O avanço do mercado livre de energia e a expansão da geração distribuída e da autoprodução impõem um desafio extra às distribuidoras, que já enfrentam seus problemas operacionais. Com isso, as concessionárias terão que adaptar seu modelo de negócio, afirmam especialistas reunidos na terceira temporada dos Diálogos da Transição 2023 da epbr, que acontece ao longo desta semana (veja a íntegra da entrevista acima).
A partir de 2024, de acordo com resolução do Ministério de Minas e Energia, todos os consumidores de alta tensão, do Grupo A, com consumo em média de R$10 mil reais mensais, poderão migrar para o mercado livre.
Há ainda a possibilidade de, nos próximos anos, consumidores de baixa tensão e residenciais também acessarem essa forma de compra de energia.
Já a capacidade em geração própria de energia elétrica, a Geração Distribuída (GD), atingiu no Brasil o volume de 23 gigawatts (GW), e já representa 11% de toda energia gerada no país, com a geração solar responsável por mais de 98% do total em GD.
Entre as modalidades com grande crescimento está a energia por assinatura, que permite ao consumidor usar a eletricidade gerada por uma usina solar sem ter que instalar em sua residência ou comércio. O número de usinas aumentou 250% nos últimos dois anos, para 6.652 atualmente.
Nesta quinta-feira, nos Diálogos da Transição 2023, a agência epbr vai discutir novas tecnologias para renováveis no país, como baterias, usinas híbridas e solar flutuante
Se não pode vencê-los…
“A geração distribuída está crescendo cada vez mais. Acho que a distribuidora só tem duas opções pela frente. Ela ou monta uma empresa de geração distribuída, ou monta uma empresa de geração distribuída. Essa é a realidade”, disse Walter Fróes, CEO da comercializadora CMU Energia.
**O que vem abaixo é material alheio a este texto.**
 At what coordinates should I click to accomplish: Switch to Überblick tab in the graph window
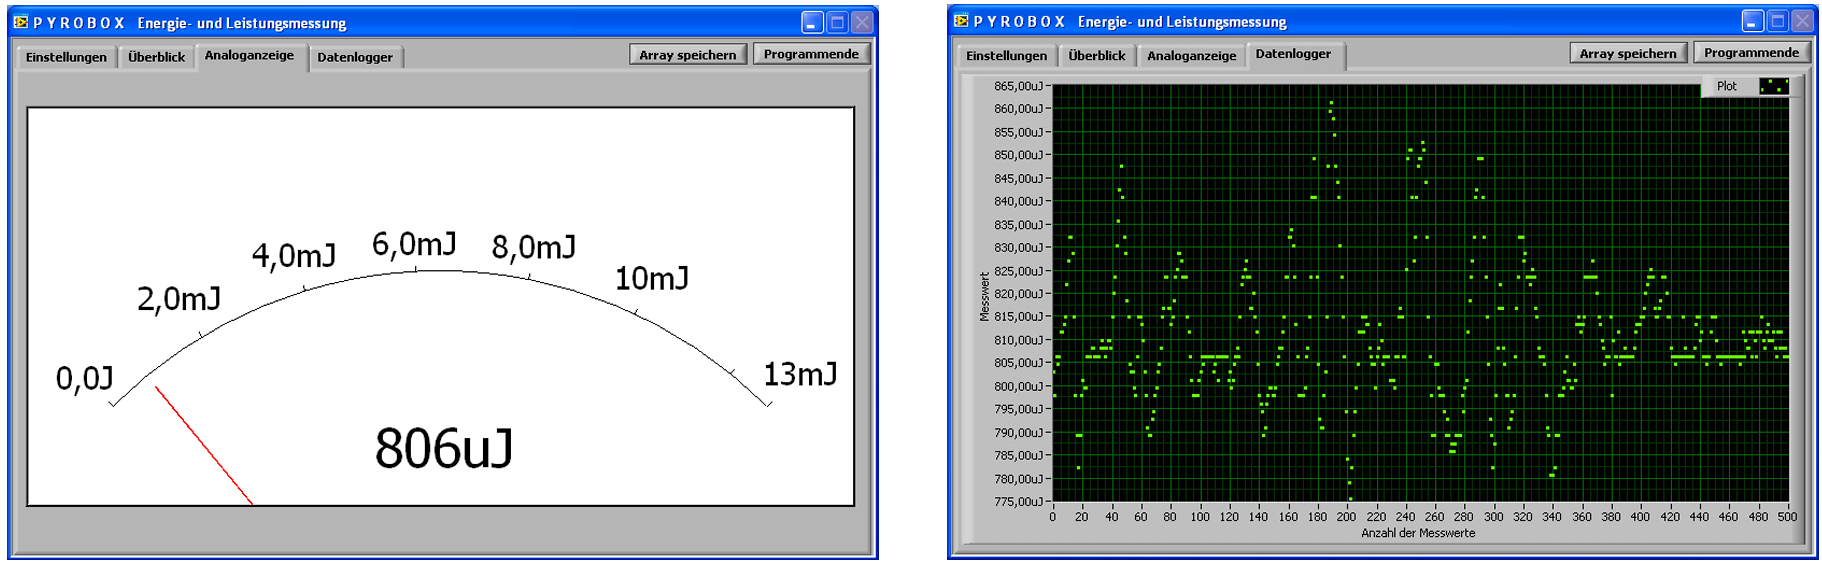tap(1097, 56)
A companhia atende 135 mil consumidores de geração distribuída, concentrados em Minas Gerais, e espera chegar a 500 mil consumidores nesta modalidade até 2025.
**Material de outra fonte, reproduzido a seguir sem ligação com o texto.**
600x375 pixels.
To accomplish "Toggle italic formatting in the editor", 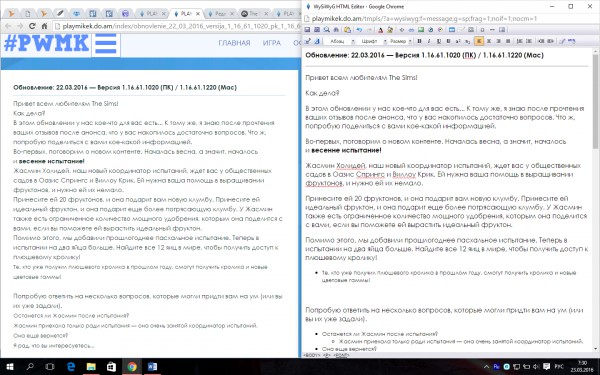I will 429,41.
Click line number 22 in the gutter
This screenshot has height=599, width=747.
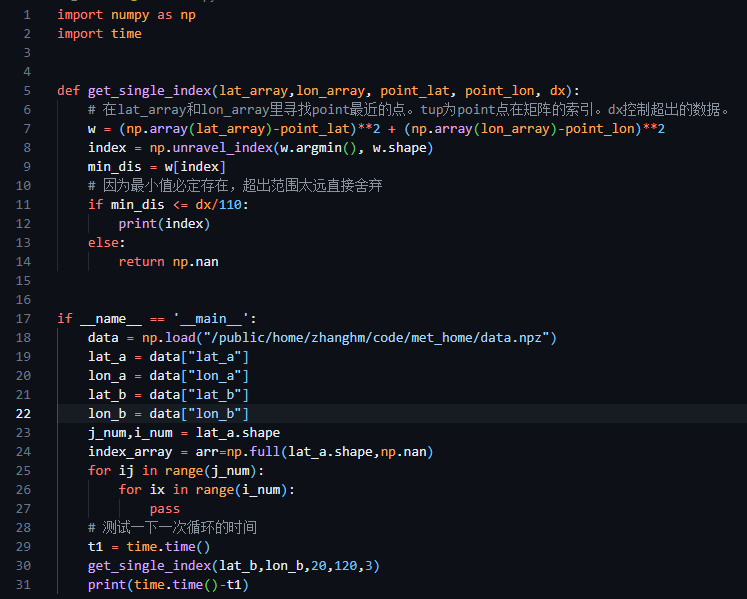point(23,414)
O executivo, contudo, destaca que é necessário cautela e rigor no momento dessa transição do papel das distribuidoras.
“Isso tem que ser observado com muito critério, tanto na questão de conexão de plantas, não ter privilégio para as plantas próprias, quanto também na abordagem aos consumidores não usar a informação privilegiada. Ela é da distribuidora, que é um ente de Estado, é uma concessão, para uma empresa comercial competidora para conosco. Então, acho que a distribuidora deve vir para esse mercado, ela é bem-vinda com esse cuidado regulatório, ético, em primeiríssimo lugar”, pontua Fróes.
Divisão de papéis
Para Rafael Maia, CEO da LUZ, que pretende conquistar a fatia de 15% dos consumidores livres, “provavelmente a distribuidora vai ter que dividir o negócio em três: a geração, a distribuição e a comercialização.
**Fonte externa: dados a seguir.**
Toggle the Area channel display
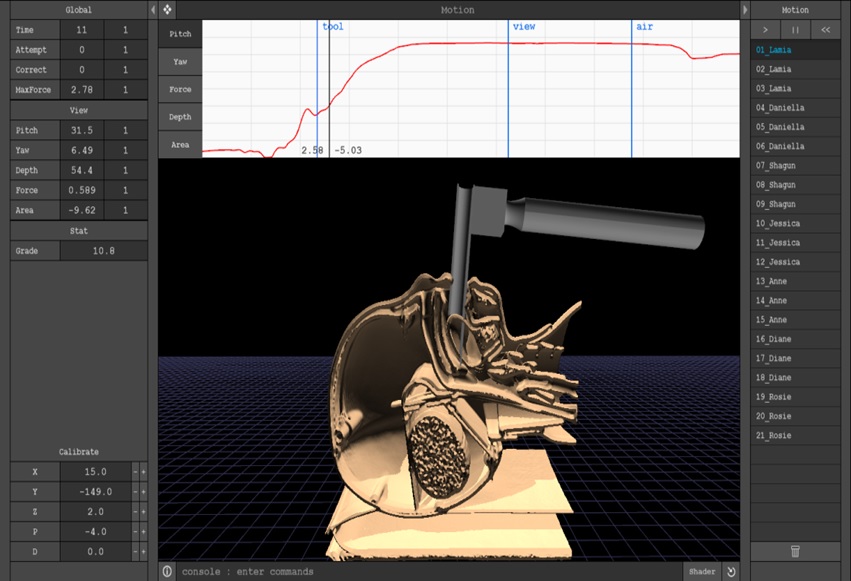This screenshot has width=851, height=581. point(178,144)
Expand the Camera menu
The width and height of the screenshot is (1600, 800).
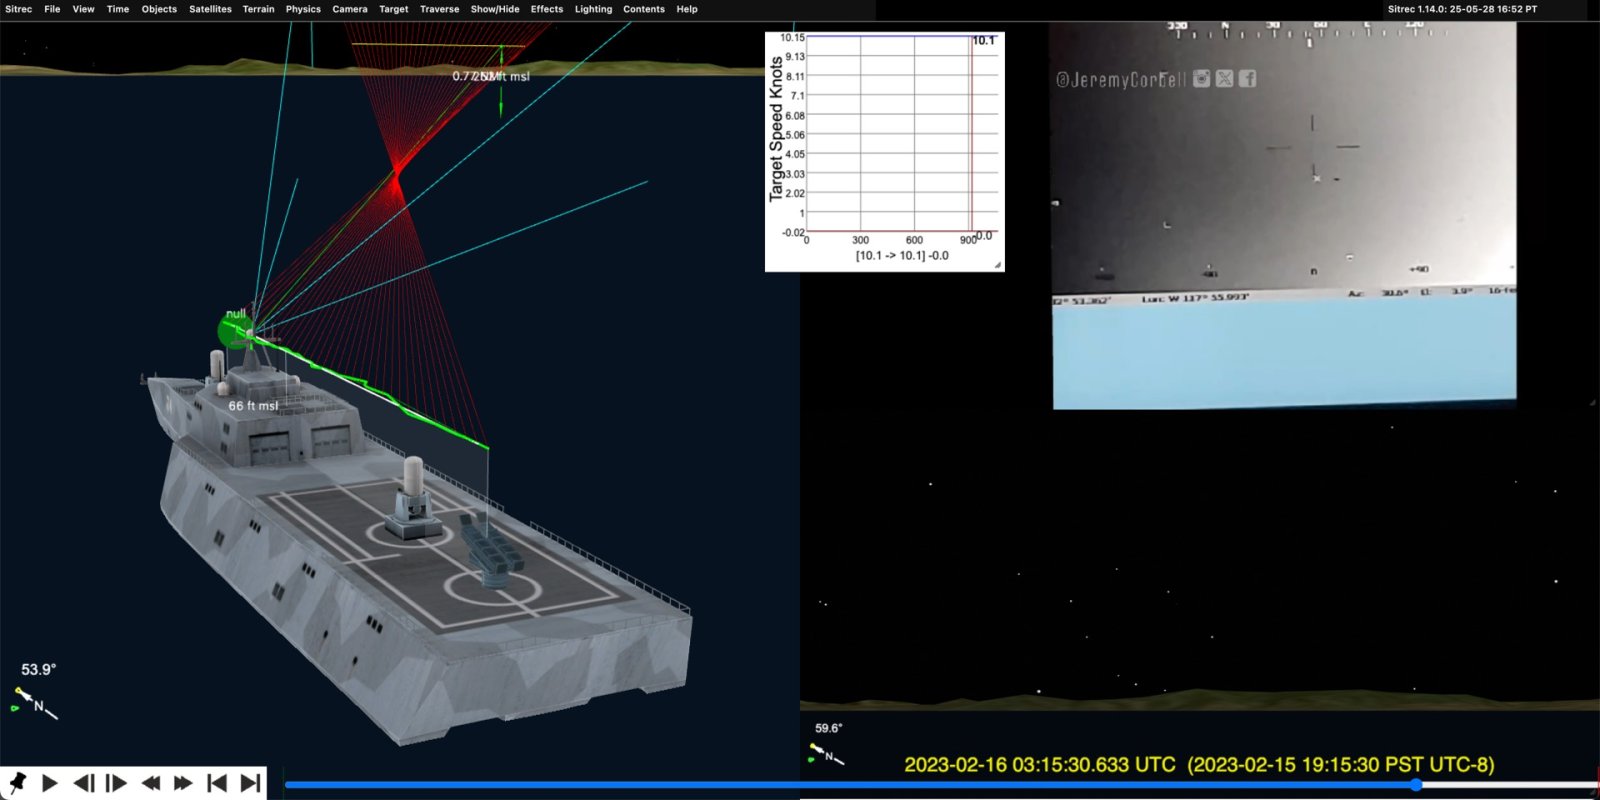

“A distribuição vai ser um mercado atendido por todos (…) A distribuidora, quando olhamos de outros países, vemos que em geral ela separa o negócio, aí são outras empresas que vão fazer outras partes do processo, mas eu vejo que para a distribuidora pode ser justamente a oportunidade de otimizar o processo e ter uma redistribuição mais eficiente, a maneira de buscar a eficiência e fazer esse processo melhorar para ela”, afirma Maia.
Danilo Lima, diretor de Inteligência de mercado da 2W Ecobank também acredita que a distribuidora pode se concentrar na sua atividade principal.
“Distribuidora já tem bastante desafio, mas qual é o desafio do trabalho dela? Distribuir energia, não é comprar e vender, e isso ela faz porque ela está lá, na porta do cliente, na porta do consumidor (…) Vamos deixar a distribuidora fazendo o que ela sabe fazer de melhor e precisa fazer, que é manutenção, expansão de rede de distribuição”
Modelo de transição
Danilo, contudo, ressalta que é importante um modelo de transição seguro para as distribuidoras.
“Existe, de fato, uma transição necessária por conta dessa nova delimitação de responsabilidades que a distribuidora precisa ter. Ela, durante muito tempo, teve um papel fundamental de, de fato, levar essa energia para onde ela precisava chegar (…) Temos que ter muito cuidado com contratos legados”, afirma.
“O Danilo colocou muito bem essa transição programada, ela foi feita dentro de um acordo, onde todo mundo participou do acordo. E isso sendo respeitado, eu acho que é o caminho. Você vai ter perdas para todos os lados, ganhos para todos os lados também em algum momento, mas acho que é uma relação civilizada, foi feito um acordo sobre isso”, pontuou Walter Fróes.